Data excerpts:

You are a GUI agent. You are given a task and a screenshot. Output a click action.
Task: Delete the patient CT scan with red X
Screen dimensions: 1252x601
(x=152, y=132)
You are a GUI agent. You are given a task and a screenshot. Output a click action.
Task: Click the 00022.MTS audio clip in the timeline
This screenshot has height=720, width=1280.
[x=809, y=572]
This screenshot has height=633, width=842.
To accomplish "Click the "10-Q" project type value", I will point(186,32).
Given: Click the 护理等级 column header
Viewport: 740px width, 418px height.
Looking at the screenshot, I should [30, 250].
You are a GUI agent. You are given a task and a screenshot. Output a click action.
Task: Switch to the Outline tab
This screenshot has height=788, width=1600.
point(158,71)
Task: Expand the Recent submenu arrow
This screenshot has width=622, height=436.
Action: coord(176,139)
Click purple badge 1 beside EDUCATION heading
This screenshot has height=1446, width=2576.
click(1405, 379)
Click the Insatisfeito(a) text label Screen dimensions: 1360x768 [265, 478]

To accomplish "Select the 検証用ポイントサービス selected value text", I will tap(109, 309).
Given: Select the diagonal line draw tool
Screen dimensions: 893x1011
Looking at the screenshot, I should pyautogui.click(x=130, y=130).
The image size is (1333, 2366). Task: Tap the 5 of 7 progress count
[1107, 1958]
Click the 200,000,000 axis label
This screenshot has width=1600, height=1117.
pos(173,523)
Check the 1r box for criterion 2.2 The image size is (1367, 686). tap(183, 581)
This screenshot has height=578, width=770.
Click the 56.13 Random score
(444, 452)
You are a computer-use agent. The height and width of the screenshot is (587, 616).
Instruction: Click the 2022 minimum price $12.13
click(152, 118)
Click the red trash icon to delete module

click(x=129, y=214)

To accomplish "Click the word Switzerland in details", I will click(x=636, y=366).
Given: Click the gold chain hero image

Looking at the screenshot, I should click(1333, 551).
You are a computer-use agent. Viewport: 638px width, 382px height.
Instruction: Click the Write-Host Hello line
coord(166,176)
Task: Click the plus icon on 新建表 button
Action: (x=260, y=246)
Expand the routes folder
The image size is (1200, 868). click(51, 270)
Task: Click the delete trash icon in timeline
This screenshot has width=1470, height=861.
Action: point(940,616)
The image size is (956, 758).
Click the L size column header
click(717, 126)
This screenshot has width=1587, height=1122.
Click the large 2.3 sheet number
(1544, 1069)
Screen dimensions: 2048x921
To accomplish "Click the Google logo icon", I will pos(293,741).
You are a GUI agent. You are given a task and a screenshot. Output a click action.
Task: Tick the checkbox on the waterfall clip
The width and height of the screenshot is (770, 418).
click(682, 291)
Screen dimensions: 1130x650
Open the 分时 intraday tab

[Task requirements]
Copy from the entries only those lines that hold the word "value".

[Reply]
To accomplish "Click the "10-Q" project type value", I will point(186,32).
To accomplish "Select the 検証用ポイントサービス selected value text", I will tap(109, 309).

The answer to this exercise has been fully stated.